The measuring cell 14, the radiation source 16 and the radiation filter 18 are preferably housed in a chamber, u to ensure that there are no interfering gases between the measuring cell 14, the radiation source 16 and the radiation filter 18. This chamber (not shown in the drawing) can be filled with a non-interfering gas or evacuated.

Fig. 2 shows the course of the intensity of the detector signal occurring at the output 19 d detector 17 when the Strahlu source 16 is tuned over a frequency range, which includes the filter pass band. Here, the Meßk vette 14 is filled with breathing gas at a pressure of about 1 to 10 torr. The intensity curve is plotted against the frequency or wave number of the radiation. This mode of application in turn corresponds to the time when the radiation source is tuned perically over a predetermined frequency range. As can be seen in Fig. 2, the filter pass band comprises a frequency range in which two absorption lines occur. The first absorption line 21 on the left in FIG. 2 is assigned to a wave number of 2295.769 cm. It comes from a weak absorption line of the more common isotope 12C02.

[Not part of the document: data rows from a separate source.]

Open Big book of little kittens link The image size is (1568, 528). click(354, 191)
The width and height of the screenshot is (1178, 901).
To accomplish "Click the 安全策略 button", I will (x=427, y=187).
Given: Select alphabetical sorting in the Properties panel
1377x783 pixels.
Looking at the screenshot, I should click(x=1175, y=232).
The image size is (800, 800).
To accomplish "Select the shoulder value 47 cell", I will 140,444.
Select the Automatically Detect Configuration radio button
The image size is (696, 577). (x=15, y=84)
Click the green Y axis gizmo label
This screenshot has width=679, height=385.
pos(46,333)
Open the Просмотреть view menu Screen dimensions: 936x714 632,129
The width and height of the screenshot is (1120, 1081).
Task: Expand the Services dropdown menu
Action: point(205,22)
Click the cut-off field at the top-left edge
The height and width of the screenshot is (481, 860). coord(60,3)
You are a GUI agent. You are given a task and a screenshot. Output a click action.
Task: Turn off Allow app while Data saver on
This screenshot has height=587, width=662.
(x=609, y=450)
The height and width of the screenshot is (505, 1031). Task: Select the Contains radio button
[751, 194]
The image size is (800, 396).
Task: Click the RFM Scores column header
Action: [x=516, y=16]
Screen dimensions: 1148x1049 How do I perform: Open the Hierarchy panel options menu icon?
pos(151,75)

The second absorption line 22 shown on the right of this in FIG. 2 is assigned to a wave number of 2295.846 cm ^" and comes from a strong absorption line of the secondary isotope 13C02. The one opposite the first absorption line 21 in FIG. 2 somewhat lower decrease in intensity stems from the fact that the greater line thickness is compensated for by a smaller concentration or (depending on the concentration ratios) overcompensated.

It can be seen from the course of the intensity of the detector signal of the detector 17, which can be seen in FIG. 2, that a filter passband is provided for detecting the concentration ratio from 12C02 to 13C02, which extends beyond the range which is determined by the two wave numbers. It is important here that this filter pass band is at a point where the more common isotope 12C02 never has a weak line and the rarer isotope 13C02 never has a strong Li. No further lines of these gases or other gases occurring in the breathing air are present in the filter pass area. Instead of the specified absorption lines, other absorption lines can also be used, which have the properties just mentioned, that is to say strong absorption lines of the rarer and weak absorption lines of the more frequent isotope. It does not depend on the order of the absorption lines, but only on the fact that they are as close as possible. If there are no further absorption lines between them, the method according to the invention can be carried out particularly easily or the measurement can be carried out particularly quickly.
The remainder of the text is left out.